Back in the foldAfter a lifetime of highs and lows, Carlene Carter finds the key to survival at the core of her family tradition

Carlene Carter starts dancing as soon as she comes onstage. The crowd at the Cannery Ballroom in Nashville surges forward when she appears, pushing at the edge of the wooden stage, and Carter meets every eye, smiling wide, snapping her fingers, moving her hips, bobbing her head in beat to the music of her opening number.

“They’re only jealous ’cause I’m so cool,” she sings, looking serious until the end of the verse, when a smile breaks out over her entire face. And just like that, with the first song not even half-over, she has everyone in the grasp of her hand. Most of the audience is dancing now, too. They’re into the music because she has drawn them in. She is cool, effortlessly. And although the last few years have been so rough that at one point a rumor circulated that she was dead, she’s back. And she is undeniably, absolutely dancing-and-singing-alive.

Three months after that September 2006 performance, Carter has just finished a long, hilarious story concerning the time she performed at a Catholic church with a priest as her opening act. She is a miraculous storyteller, drawing the listener into the tale with the same ease and power that she imposes on someone bouncing along to one of her songs.

Then I ask her about being seen as a rebel within the country music industry. She says she’s just who she is and sometimes that has made people see her as difficult.

She leans forward, her big hands both flat on the table before her. Her face becomes more angular, solemn except for the little smile playing on her lips. “Look, you’re sitting right across from me,” she says. “Do I look like I’m an asshole?”

No, of course not, but this feels like an inadequate answer. Apparently I am not too convincing because she lets loose a full-fledged Carlene Carter laugh that echoes against the ceiling in the little conference room adorned with gold records and long, white-sunshined windows amid the Music Row offices of publishing administrator Bug Music.

“Well, maybe I do,” she laughs. “I don’t know. Maybe I do look like one.”

What Carter mostly looks like is her mother, June Carter Cash. Especially since she let her hair go brown. It’s more than that, though. Carter’s mother lives in her posture, in the way she strolls across a room with determination and force, in the gentle way she folds her hands atop one another on occasion, in the way everyone turns toward her when she enters a room. Carlene, like June, is a force of nature.

She also looks like her grandmother, Mother Maybelle Carter. This is all in those haunting blue eyes they share. And even though that laugh and smile are both charming, she also looks like she carries around a perpetual sadness. Maybe the beautiful longing of all those old Carter Family songs is rolling around in her collective memory, but the sadness — curtained in all that laughter and dancing — is thicker than that.

Above all, she looks like a survivor.

Carlene originally let her hair go back to its natural color, leaving her trademark blonde locks behind, when she took on playing her mother in the musical Wildwood Flowers a couple years ago. Since then she has been mistaken for June many times. The resemblance even struck Carlene. “The first time I walked by the mirror and noticed it, I just shivered,” she says.

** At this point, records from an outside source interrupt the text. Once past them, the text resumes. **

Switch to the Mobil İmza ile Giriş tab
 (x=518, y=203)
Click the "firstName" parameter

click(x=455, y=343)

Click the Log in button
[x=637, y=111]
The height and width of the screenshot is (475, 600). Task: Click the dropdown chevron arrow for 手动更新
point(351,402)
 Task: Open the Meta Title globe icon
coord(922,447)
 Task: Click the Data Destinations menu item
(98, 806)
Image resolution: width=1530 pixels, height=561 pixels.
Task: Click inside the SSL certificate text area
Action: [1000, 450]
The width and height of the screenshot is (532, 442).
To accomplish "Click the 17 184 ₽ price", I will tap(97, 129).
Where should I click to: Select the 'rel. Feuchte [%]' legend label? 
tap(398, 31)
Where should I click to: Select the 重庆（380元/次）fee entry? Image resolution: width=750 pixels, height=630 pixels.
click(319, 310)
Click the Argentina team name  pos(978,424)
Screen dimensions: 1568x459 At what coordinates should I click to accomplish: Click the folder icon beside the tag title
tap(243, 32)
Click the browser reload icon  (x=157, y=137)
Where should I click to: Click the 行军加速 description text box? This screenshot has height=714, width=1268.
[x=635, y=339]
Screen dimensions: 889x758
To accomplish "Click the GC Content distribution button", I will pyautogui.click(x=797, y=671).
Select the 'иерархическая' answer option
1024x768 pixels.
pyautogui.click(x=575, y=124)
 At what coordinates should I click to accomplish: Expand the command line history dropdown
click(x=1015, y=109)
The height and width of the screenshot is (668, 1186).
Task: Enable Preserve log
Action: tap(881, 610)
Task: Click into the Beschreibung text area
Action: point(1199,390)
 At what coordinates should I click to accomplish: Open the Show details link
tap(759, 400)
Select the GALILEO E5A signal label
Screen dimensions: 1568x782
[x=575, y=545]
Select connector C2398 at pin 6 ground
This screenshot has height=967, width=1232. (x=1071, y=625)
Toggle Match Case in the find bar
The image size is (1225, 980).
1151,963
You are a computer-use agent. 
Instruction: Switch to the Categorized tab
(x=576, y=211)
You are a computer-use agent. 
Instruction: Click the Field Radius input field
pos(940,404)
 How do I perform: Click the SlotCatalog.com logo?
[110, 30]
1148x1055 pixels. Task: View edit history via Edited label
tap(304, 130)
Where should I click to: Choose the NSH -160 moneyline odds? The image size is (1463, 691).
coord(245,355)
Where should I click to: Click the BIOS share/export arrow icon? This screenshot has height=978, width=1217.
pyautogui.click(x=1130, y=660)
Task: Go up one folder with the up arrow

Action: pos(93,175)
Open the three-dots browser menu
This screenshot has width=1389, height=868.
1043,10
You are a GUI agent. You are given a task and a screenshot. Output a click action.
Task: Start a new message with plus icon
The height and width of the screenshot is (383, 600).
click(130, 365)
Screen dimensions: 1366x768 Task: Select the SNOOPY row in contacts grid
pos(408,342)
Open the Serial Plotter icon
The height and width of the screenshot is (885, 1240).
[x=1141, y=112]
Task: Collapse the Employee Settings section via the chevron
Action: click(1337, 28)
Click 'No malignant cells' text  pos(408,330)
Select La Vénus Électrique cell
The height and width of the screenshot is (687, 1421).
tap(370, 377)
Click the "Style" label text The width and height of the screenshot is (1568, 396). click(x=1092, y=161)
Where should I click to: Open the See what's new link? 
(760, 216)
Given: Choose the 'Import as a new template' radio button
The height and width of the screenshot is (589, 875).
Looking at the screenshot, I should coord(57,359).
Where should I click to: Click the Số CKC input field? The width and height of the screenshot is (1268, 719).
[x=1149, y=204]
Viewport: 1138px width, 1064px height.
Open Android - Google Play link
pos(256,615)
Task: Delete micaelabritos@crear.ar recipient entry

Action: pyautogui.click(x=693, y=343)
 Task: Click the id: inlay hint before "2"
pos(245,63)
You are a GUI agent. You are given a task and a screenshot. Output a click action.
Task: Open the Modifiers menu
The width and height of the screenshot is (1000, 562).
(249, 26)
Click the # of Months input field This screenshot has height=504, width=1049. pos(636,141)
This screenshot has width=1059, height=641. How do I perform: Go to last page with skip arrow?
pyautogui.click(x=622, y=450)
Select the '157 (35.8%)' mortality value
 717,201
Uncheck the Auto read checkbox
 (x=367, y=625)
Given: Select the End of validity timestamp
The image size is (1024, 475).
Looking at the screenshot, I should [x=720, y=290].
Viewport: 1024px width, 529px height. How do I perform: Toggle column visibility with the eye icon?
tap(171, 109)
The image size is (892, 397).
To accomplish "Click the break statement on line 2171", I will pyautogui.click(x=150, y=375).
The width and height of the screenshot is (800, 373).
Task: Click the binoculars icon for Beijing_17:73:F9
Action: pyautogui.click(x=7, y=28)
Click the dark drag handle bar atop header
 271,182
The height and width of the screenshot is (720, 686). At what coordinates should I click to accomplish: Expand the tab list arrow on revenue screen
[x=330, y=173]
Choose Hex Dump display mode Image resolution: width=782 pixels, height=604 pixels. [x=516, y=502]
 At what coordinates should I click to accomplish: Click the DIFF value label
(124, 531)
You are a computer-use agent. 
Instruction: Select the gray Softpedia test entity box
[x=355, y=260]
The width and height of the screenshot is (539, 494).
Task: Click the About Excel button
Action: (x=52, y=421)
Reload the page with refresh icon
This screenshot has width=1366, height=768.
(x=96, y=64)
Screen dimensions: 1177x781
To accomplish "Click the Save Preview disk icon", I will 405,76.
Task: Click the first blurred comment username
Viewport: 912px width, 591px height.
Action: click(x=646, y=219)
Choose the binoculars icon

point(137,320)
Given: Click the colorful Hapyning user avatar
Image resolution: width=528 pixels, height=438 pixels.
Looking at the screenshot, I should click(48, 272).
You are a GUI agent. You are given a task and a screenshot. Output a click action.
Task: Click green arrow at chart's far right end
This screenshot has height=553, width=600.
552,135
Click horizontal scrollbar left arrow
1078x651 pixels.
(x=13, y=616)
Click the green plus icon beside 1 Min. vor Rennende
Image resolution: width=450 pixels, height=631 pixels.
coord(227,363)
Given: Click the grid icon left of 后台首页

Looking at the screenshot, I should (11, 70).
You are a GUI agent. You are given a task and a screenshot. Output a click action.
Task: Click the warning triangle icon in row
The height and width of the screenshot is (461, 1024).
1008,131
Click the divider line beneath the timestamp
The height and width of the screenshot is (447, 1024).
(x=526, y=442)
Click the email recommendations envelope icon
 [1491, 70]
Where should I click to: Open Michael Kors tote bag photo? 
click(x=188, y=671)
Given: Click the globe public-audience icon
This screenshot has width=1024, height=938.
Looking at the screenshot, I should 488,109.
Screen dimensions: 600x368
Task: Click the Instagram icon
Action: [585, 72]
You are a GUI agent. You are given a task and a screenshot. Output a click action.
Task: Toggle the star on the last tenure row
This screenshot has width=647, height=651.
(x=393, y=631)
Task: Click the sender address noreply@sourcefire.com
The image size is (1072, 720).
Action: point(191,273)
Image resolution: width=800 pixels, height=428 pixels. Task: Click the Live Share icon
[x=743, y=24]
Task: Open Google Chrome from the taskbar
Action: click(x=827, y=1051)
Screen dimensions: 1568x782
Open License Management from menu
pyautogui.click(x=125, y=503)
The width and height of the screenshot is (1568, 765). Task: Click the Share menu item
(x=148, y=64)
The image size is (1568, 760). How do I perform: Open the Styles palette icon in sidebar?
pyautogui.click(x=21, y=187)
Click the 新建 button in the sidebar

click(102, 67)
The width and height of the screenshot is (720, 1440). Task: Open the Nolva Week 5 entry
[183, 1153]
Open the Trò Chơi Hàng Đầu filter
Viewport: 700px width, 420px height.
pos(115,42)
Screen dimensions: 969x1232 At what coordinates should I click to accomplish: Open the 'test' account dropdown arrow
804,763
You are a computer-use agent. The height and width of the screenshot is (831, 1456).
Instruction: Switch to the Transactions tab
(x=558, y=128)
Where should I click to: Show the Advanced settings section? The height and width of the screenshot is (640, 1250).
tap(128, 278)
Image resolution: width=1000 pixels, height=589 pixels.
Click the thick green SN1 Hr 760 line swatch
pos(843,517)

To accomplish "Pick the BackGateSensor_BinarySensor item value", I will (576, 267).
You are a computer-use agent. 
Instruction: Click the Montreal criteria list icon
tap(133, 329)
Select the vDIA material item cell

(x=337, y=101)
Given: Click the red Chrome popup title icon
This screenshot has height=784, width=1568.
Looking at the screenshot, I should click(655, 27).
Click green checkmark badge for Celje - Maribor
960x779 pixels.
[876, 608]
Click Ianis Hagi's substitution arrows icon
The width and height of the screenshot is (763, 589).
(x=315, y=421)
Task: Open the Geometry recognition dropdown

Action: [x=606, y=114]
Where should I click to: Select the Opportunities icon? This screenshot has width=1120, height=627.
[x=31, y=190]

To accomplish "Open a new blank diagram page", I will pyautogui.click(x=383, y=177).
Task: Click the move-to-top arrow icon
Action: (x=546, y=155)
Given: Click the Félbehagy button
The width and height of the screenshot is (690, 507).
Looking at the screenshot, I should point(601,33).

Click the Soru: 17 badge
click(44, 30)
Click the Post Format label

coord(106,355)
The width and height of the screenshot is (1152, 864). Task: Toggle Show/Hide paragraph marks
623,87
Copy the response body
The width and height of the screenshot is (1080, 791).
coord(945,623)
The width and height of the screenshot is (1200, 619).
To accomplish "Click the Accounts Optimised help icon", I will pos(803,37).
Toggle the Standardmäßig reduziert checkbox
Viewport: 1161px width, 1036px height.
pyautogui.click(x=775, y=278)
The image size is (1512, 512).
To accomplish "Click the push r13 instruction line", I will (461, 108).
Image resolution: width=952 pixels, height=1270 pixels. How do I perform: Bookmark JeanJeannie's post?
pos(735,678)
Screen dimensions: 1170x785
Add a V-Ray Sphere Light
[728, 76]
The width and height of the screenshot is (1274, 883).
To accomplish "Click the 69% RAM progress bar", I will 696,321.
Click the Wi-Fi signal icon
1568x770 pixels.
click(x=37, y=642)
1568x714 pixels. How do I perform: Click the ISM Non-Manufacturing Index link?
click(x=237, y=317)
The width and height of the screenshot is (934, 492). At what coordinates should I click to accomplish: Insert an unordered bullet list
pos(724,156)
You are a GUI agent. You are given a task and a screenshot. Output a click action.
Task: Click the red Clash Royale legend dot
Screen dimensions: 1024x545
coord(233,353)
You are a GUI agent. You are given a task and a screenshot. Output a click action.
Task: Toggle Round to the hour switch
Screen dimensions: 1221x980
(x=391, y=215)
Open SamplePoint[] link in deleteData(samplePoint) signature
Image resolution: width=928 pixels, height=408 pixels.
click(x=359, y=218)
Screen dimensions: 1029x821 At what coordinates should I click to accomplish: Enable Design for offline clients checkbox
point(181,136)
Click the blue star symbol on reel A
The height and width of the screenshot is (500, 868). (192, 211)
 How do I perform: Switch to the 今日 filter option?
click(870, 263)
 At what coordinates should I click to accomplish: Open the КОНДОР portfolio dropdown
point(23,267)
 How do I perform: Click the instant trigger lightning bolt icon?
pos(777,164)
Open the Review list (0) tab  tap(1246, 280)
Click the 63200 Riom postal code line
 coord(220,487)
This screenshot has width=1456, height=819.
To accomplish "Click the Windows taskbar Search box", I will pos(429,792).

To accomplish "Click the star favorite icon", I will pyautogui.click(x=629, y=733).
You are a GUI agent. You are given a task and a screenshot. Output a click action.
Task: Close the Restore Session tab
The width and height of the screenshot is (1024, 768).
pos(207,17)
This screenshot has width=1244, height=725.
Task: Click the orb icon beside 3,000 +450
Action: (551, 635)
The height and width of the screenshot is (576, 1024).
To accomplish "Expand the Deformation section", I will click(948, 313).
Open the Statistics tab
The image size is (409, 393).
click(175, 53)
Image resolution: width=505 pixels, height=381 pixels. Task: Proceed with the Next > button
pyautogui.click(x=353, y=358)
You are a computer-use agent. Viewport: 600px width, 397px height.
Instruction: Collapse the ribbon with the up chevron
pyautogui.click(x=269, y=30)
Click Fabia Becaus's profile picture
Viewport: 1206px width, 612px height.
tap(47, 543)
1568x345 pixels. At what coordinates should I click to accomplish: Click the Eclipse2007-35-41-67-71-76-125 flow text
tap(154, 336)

It turns out that the decision to keep her hair brown after the play closed was a big moment for Carter. “I’ve found a lot of freedom in being my natural color because I was always blonde,” she says. “And now I’m getting gray hair. And I think I deserve them. I want to move gracefully into the rest of my life — the next half of my life, ’cause I’m gonna live to be a hundred.” Another burst of laughter, which often punctuates Carter’s sentences.

“I think it’s about being comfortable with who I am, not trying to fit some sort of idea of who you are or were. I’m much more comfortable as myself. In my previous sobriety — it went almost ten years — I was still trying somehow to be something people expected me to be, this little vixen. Fun. Quirky.”

Here Carter snaps her fingers, dances around in her seat, tosses her hair to illustrate that party girl.

“I bit off a lot to chew with that whole persona. Doing cartwheels and shit. I can’t do cartwheels no more.”

She can, however, still sing the fire out of a song, and dance, and let go a peal of laughter. She also says that she’s just what the title of her new album says: Stronger.

“There was a point where I thought I just could not stand it anymore,” she says, referring to the darker days in her past. “There came a time when I thought, I just can’t take it.”

But she did. And before we go into that, it’s important that we go back to the very beginning of a life that would make a movie to rival Walk The Line any day.

“I never did drugs because of my childhood,” Carlene says. Although her parents had divorced when she was two, she kept a good relationship with both of them. Her father, Country Music Hall of Famer Carl Smith, had remarried to former country singer Goldie Hill, with whom Carlene grew close.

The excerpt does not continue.